Ultimately, the question as to whether the USSR was state-capitalist or not, for you is an empirical question, right? If enterprises had some autonomy, then it's capitalism (law of value operates), if it doesn't, then it's not capitalism (law of value can't operate), is this right?

Not necessarily, maybe that was more my assumption at the beginning and perhaps I swayed a little more toward your position.

Kill all the fetuses!
22nd January 2015, 16:48
Tim, I will come back to you at the weekend; will try to push the argument as far as I can in order to see if we can make some interesting conclusions. As for now, several shorter comments.


"Aufheben's final article on the nature of the USSR, arguing that the Soviet Union was in fact a state capitalist system but where the law of value was deformed."

http://libcom.org/library/what-was-ussr-aufheben-part-4

It seems that the idea of the USSR as capitalist with a stunted law of value is not unique. I have actually read the first two parts but never read the conclusion.

I've read it, it's a fascinating piece, I think more people should read it. One of the things that that essay criticises is precisely what made me to comment on the issue in the first place - they criticise the simplistic and no so simplistic arguments for state-capitalism. In essence, they are saying that all theories of state-capitalism that exist (or rather the major ones) are fundamentally flawed. At the end of the day, they do arrive at the conclusion that the USSR was a state-capitalist society. It's a fascinating and complicated argument, I still have to finally sit down and think through it, but I am sympathetic to it, although I have my reservations. However, it's certainly not the same argument as you make, not even close, I believe.


The difference is that it doesn't matter if the person knows prior to 'exchange' of products or not, that's irrelevant or secondary at best.

I am sorry, I am honestly not really sure what you mean still. Since this a criticism of my argument, could you please try to formulate that criticism, as I care to know?


"Directly social labour means that whatever you produce, you produce for consumption - whether yours or your masters"

Whether the produced goods were consumed is only revealed afterwards, so not everything that is produced is produced for consumption.

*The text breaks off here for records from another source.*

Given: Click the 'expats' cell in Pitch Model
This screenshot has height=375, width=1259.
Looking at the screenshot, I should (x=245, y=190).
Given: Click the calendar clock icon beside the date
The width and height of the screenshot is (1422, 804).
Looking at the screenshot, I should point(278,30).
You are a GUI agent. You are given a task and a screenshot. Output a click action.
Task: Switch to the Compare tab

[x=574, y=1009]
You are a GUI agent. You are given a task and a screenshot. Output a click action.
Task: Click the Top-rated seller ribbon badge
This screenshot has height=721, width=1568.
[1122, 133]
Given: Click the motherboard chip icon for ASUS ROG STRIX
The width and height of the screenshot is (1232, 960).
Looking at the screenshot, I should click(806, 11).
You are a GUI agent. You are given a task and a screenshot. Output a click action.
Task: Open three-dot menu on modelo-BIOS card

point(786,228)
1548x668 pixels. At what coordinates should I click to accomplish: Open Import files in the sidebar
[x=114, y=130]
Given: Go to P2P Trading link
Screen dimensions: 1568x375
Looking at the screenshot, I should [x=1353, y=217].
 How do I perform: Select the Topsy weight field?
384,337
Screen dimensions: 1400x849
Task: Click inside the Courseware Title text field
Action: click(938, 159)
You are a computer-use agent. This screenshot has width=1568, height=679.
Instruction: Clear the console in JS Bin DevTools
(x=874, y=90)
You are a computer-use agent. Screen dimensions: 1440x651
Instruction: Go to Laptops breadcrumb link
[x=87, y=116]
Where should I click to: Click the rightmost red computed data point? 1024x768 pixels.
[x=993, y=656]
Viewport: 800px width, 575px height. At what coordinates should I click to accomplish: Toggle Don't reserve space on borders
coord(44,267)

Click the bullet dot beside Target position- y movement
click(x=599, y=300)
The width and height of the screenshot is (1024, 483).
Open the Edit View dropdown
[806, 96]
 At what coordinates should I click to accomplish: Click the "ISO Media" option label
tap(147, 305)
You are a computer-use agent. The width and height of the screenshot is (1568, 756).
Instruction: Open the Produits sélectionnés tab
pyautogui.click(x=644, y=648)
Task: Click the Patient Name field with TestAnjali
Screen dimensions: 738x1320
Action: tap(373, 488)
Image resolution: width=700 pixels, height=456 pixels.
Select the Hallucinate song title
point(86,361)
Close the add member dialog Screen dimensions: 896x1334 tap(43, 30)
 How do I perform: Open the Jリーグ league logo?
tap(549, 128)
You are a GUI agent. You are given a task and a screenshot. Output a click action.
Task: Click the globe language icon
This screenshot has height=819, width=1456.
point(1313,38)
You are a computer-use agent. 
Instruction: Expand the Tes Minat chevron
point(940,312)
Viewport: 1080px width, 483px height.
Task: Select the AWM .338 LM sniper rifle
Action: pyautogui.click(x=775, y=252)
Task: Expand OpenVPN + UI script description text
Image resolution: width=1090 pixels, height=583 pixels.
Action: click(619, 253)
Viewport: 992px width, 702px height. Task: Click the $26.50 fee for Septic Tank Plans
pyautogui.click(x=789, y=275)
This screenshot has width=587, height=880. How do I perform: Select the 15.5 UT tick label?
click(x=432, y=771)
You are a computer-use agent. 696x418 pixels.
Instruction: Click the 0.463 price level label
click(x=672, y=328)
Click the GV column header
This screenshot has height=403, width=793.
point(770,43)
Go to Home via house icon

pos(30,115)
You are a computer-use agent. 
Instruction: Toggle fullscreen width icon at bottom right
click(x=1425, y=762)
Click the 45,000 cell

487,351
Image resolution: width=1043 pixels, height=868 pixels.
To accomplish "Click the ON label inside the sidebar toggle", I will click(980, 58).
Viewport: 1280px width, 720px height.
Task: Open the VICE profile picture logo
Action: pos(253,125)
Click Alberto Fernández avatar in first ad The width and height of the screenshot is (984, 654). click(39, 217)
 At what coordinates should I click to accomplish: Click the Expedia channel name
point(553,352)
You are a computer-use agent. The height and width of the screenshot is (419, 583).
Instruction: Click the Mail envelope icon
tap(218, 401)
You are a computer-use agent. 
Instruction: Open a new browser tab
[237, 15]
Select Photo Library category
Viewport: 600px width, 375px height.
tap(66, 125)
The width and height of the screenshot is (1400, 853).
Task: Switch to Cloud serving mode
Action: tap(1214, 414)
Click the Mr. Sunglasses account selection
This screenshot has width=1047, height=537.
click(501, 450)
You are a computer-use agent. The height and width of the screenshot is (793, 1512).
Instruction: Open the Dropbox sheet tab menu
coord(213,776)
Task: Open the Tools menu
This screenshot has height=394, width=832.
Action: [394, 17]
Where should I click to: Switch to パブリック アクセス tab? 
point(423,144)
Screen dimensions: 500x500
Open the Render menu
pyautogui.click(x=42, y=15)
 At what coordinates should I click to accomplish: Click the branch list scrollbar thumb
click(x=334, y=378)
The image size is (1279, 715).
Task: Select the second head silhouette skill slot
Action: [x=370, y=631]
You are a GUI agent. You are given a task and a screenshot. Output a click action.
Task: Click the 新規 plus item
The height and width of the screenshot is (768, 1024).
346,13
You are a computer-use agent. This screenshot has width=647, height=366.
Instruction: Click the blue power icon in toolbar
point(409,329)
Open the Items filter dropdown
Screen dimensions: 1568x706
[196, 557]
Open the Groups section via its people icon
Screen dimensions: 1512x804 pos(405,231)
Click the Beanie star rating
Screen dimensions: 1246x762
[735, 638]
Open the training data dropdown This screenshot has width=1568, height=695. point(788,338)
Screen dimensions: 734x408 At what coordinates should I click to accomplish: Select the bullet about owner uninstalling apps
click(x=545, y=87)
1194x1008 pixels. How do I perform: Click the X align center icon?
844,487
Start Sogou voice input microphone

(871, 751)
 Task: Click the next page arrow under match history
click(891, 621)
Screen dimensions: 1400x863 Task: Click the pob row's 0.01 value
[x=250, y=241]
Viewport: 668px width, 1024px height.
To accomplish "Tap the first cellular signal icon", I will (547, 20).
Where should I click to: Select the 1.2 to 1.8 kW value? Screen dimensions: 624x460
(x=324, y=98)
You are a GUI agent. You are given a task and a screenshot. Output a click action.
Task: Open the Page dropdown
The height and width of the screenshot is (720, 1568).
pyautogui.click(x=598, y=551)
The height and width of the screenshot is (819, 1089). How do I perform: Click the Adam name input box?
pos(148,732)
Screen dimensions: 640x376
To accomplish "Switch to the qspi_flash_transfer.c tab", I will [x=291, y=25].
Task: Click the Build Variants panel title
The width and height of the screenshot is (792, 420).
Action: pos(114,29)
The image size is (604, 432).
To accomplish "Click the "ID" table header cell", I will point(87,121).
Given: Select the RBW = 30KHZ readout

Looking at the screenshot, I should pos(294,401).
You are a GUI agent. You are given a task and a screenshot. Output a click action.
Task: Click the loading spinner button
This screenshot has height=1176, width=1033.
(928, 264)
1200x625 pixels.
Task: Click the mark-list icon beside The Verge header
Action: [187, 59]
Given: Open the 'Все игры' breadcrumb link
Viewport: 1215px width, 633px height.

As far as I see there is a difference between something being produced for consumption and something being consumed. I mean, you can produce something for consumption, but that something might still not be consumed (defective, expired etc). But that's besides the point, because at the end of the day we agree - I meant to say what you said; there is no disagreement between us on what is directly social or indirectly social labour (I don't think these concepts are particularly complicated anyway).